Schneider: Innerhalb der KJM gibt es dazu einen Konsens, und auch die meisten Landesmedienanstalten vertreten diese Ansicht. Einen Beschluss gibt es aber noch nicht. Ich plädiere dafür, dass der Filter rechtstaatlich zu Stande kommt und von Selbstkontrolleinrichtungen wie der FSM oder USK gepflegt werden könnte.

c’t: Wie bewerten Sie den Vorschlag für die Novelle des JMStV?

Schneider: Er ist ein erster Schritt, auf den weitere folgen müssen: Es muss hin zu mehr Internationalität gehen und auch hin zu einer Stärkung der regulierten Selbstregulierung. Das Gleiche gilt für den technischen Jugendmedienschutz und Social Media. Wir müssen das, womit sich Kinder und Jugendliche täglich beschäftigen, erfassen. Viele organisieren ihr Leben vollständig im Web 2.0. Für mich würde dazugehören, dass Jugendschutzvorschriften auch Kommunikationsrisiken widerspiegeln. Das ist heute noch nicht der Fall, aber die gesetzlichen Grundlagen dafür könnten die Länder schaffen.

c’t: Wie sollen Alterskennzeichen denn bei Facebook funktionieren?

Schneider: Laut Facebook selbst sollen sich Nutzer erst ab 13 Jahren anmelden dürfen. Aber inwieweit wird das Alter der User verifiziert? Wir sind im Austausch mit Facebook und Google, an welcher Stelle man einen gemeinsamen Input für die internationale Entwicklung setzen kann. Wir wünschen uns ein klassisches Meldesystem. Außerdem wollen wir eine Schnittstelle für technische Schutzlösungen.

c’t: Die USK sagt, dass die meisten Alterskennzeichen von Apps im Google Play Store und Apples App Store nicht korrekt sind. Was unternimmt die KJM hier?

Schneider: Ausländische Anbieter sind nicht an die deutschen Freigaben gebunden. Wir sind in Gespräch mit verschiedenen Anbietern. Wenn deutsche Apps gegen die Vorschriften verstoßen, werden sie auch geprüft. Aber wir haben bisher keine entsprechenden Beschwerden.

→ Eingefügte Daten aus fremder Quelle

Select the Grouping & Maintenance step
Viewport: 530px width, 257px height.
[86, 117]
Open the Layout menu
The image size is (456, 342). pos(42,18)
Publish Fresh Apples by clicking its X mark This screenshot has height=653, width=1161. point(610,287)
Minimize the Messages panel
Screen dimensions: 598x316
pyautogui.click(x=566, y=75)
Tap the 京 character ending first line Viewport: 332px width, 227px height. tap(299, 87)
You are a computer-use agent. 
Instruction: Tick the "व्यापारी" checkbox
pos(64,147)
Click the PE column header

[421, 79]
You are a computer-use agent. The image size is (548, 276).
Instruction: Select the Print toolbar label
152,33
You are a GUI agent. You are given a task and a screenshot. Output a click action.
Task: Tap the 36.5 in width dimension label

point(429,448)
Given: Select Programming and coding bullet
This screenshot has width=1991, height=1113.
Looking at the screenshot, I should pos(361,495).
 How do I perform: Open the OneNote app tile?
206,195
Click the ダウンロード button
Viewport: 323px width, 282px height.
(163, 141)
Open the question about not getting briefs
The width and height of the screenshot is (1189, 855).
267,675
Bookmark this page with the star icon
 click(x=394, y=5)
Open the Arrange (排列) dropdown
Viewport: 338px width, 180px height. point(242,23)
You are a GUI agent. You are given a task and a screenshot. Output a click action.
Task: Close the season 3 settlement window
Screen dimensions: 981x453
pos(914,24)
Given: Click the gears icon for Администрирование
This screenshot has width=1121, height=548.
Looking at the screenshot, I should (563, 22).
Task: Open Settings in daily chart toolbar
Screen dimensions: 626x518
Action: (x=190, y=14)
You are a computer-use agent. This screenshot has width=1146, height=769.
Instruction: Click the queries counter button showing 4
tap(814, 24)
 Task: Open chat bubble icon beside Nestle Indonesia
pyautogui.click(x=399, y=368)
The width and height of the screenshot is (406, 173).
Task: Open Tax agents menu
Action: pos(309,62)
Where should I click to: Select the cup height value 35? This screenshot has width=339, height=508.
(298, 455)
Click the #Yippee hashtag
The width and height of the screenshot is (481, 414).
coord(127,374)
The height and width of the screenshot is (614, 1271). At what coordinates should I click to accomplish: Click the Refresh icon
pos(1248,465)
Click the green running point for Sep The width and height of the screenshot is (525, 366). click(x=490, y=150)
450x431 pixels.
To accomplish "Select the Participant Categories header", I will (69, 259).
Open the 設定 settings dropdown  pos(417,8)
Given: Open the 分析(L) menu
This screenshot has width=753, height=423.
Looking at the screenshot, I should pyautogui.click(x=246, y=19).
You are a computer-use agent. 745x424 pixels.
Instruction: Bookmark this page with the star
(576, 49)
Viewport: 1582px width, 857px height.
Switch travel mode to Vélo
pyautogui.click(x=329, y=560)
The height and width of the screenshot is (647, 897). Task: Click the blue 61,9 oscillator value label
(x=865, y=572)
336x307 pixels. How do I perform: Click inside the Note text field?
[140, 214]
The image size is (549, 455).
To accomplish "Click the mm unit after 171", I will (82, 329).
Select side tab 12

c’t: Viele stören sich daran, dass der Entwurf sich nicht mit medienpädagogischen Konzepten befasst.

Schneider: Ein klares Bekenntnis, dass Medienkompetenz eine wichtige Schlüsselqualifikation ist, ist immer gut. Ein Staatsvertrag regelt aber juristische Fragen. Wir brauchen natürlich auch ein Konzept in den einzelnen Ländern für mehr Medienkompetenz.